Nilai tukar rupiah terhadap dolar Amerika Serikat (USD) dibuka menguat pada perdagangan Jumat pagi. Penguatan ini mencapai 84 poin atau 0,51 persen, sehingga kurs rupiah berada di level 16.445 per dolar AS. Kondisi ini membalikkan tren pelemahan sebelumnya yang berada di angka 16.529 per dolar AS.
Penguatan rupiah ini menarik perhatian para analis pasar. Ariston Tjendra, Presiden Direktur PT Doo Financial Futures, menjelaskan faktor pendorong di balik penguatan tersebut.

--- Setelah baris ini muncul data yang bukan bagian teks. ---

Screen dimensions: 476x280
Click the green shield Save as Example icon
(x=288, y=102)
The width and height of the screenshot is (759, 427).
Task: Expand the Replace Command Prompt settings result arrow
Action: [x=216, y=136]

Pelemahan Data Ekonomi AS Mendorong Penguatan Rupiah
Menurut Ariston, pelemahan data ekonomi Amerika Serikat menjadi faktor utama penguatan rupiah. Data ekonomi AS yang dirilis pada Kamis malam menunjukkan kinerja yang kurang menggembirakan.
Indeks manufaktur wilayah New York misalnya, mengalami kontraksi sebesar 9,2 persen. Angka ini lebih buruk dari perkiraan sebelumnya yang hanya sebesar 8,2 persen.
Inflasi Produsen AS Menurun, Pasar Antisipasi Pemangkasan Suku Bunga
Data lain yang turut mempengaruhi penguatan rupiah adalah penurunan inflasi produsen AS. Producer Price Index (PPI) pada April 2025 turun 0,5 persen secara month to month (MtM).
Penurunan ini berlawanan dengan ekspektasi pasar yang memperkirakan kenaikan sebesar 0,2 persen. Secara tahunan, harga produsen naik 2,4 persen, sedikit di bawah estimasi pasar sebesar 2,5 persen.
PPI inti juga menunjukkan penurunan sebesar 0,4 persen MtM, berbeda dengan perkiraan kenaikan 0,3 persen. Kondisi ini semakin memperkuat sinyal pelemahan ekonomi AS.
Ariston menambahkan, pelemahan data ekonomi AS ini memicu ekspektasi pasar terhadap pemangkasan suku bunga acuan AS pada bulan Juni.
Analisis Data Ekonomi AS Lainnya dan Prediksi Kurs Rupiah
Produksi industri AS juga menunjukkan stagnasi pada April 2025, tidak mengalami perubahan dibandingkan bulan Maret 2025. Padahal, perkiraan pasar menunjukkan kenaikan sebesar 0,2 persen.
Sementara itu, penjualan ritel AS naik tipis sebesar 0,1 persen MtM, di bawah perkiraan sebesar 0,3 persen. Kenaikan ini didorong oleh sektor makanan dan minuman, bahan bangunan, furnitur, dan elektronik.
Namun, penjualan ritel mengalami penurunan di sektor perlengkapan olahraga, hobi, dan toko swalayan.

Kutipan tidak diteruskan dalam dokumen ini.